### Input records
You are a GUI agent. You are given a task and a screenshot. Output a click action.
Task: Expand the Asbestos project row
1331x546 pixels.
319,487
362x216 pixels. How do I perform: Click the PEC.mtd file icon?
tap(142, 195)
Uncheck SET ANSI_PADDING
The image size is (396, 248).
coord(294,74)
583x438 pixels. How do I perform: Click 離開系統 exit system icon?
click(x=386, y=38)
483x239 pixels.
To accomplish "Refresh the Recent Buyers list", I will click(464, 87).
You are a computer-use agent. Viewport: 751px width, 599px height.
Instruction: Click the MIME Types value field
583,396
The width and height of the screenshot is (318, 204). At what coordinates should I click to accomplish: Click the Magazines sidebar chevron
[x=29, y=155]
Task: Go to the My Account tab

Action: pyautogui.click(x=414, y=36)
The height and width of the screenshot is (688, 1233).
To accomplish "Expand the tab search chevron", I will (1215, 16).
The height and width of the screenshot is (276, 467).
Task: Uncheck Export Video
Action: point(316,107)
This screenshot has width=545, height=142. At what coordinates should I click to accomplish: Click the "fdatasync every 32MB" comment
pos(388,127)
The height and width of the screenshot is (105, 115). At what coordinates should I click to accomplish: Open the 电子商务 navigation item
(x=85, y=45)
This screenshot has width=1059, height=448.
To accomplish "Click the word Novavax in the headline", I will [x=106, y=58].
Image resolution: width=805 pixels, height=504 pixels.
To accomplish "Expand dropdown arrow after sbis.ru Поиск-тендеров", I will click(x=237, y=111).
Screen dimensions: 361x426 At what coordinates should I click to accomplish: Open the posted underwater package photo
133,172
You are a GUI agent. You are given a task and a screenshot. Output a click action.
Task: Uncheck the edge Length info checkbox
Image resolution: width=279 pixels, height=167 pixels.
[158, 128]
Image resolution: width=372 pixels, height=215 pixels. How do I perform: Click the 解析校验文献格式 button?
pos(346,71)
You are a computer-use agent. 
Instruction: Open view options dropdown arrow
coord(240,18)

### Task statement
Each line of the material that contains "computer" is to be counted, and only the total stated.

### Worked solution
2